* 练习题目
请列出下方串口学习笔记中，rt_hw_serial_register() 函数体内赋值给 device 成员的所有函数名。

* 提取文本
# # # # # # #
RT-Thread 学习笔记(六)——串口
串口设备结构体:
struct rt_serial_device
{
struct rt_device parent;
const struct rt_uart_ops *ops;
struct serial_configure config;
void *serial_rx;
void *serial_tx;
};RTT设备结构体:
struct rt_device
{
struct rt_object parent; /**< inherit from rt_object */
enum rt_device_class_type type; /**< device type */
rt_uint16_t flag; /**< device flag */
rt_uint16_t open_flag; /**< device open flag */
rt_uint8_t ref_count; /**< reference count */
rt_uint8_t device_id; /**< 0 - 255 */
/* device call back */
rt_err_t (*rx_indicate)(rt_device_t dev, rt_size_t size);
rt_err_t (*tx_complete)(rt_device_t dev, void *buffer);
/* common device interface */
rt_err_t (*init)(rt_device_t dev);
rt_err_t (*open)(rt_device_t dev, rt_uint16_t oflag);
rt_err_t (*close)(rt_device_t dev);
rt_size_t (*read)(rt_device_t dev, rt_off_t pos, void *buffer, rt_size_t size);
rt_size_t (*write)(rt_device_t dev, rt_off_t pos, const void *buffer, rt_size_t size);
rt_err_t (*control)(rt_device_t dev, rt_uint8_t cmd, void *args);
void *user_data; /**< device private data */
};串口初始化在rt_hw_usart_init()函数:
#if defined(RT_USING_UART3)
uart = &uart3;
config.baud_rate = BAUD_RATE_115200;
serial3.ops = &stm32_uart_ops;
serial3.config = config;
NVIC_Configuration(&uart3);
/* register UART1 device */
rt_hw_serial_register(&serial3, "uart3",
RT_DEVICE_FLAG_RDWR | RT_DEVICE_FLAG_INT_RX,
uart);
#endif /* RT_USING_UART3 */rt_err_t rt_hw_serial_register(struct rt_serial_device *serial,
const char *name,
rt_uint32_t flag,
void *data)
{
struct rt_device *device;
RT_ASSERT(serial != RT_NULL);
device = &(serial->parent); //获取serial中parent成员的地址,并将地址赋值给device变量,之后操作device变量就是操作parent
device->type = RT_Device_Class_Char;
device->rx_indicate = RT_NULL;
device->tx_complete = RT_NULL;
device->init = rt_serial_init;
device->open = rt_serial_open;
device->close = rt_serial_close;
device->read = rt_serial_read;
device->write = rt_serial_write;
device->control = rt_serial_control;
device->user_data = data;
/* register a character device */
return rt_device_register(device, name, flag);
}参数1:所要注册的串口,参数类型为串口结构体
参数2:串口名
参数3:串口读写等标志位
参数4:串口私有数据
实际上,这个串口注册函数在最后return时,调用rt_device_register(),在系统注册一个字符设备,前面的操作为填充serial结构体中的parent成员。
# # # # # # #
* 给定信息
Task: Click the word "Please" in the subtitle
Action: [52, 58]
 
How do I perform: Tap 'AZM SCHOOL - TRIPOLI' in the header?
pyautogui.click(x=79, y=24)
# # # # # # #
* 练习结果
rt_serial_init、rt_serial_open、rt_serial_close、rt_serial_read、rt_serial_write、rt_serial_control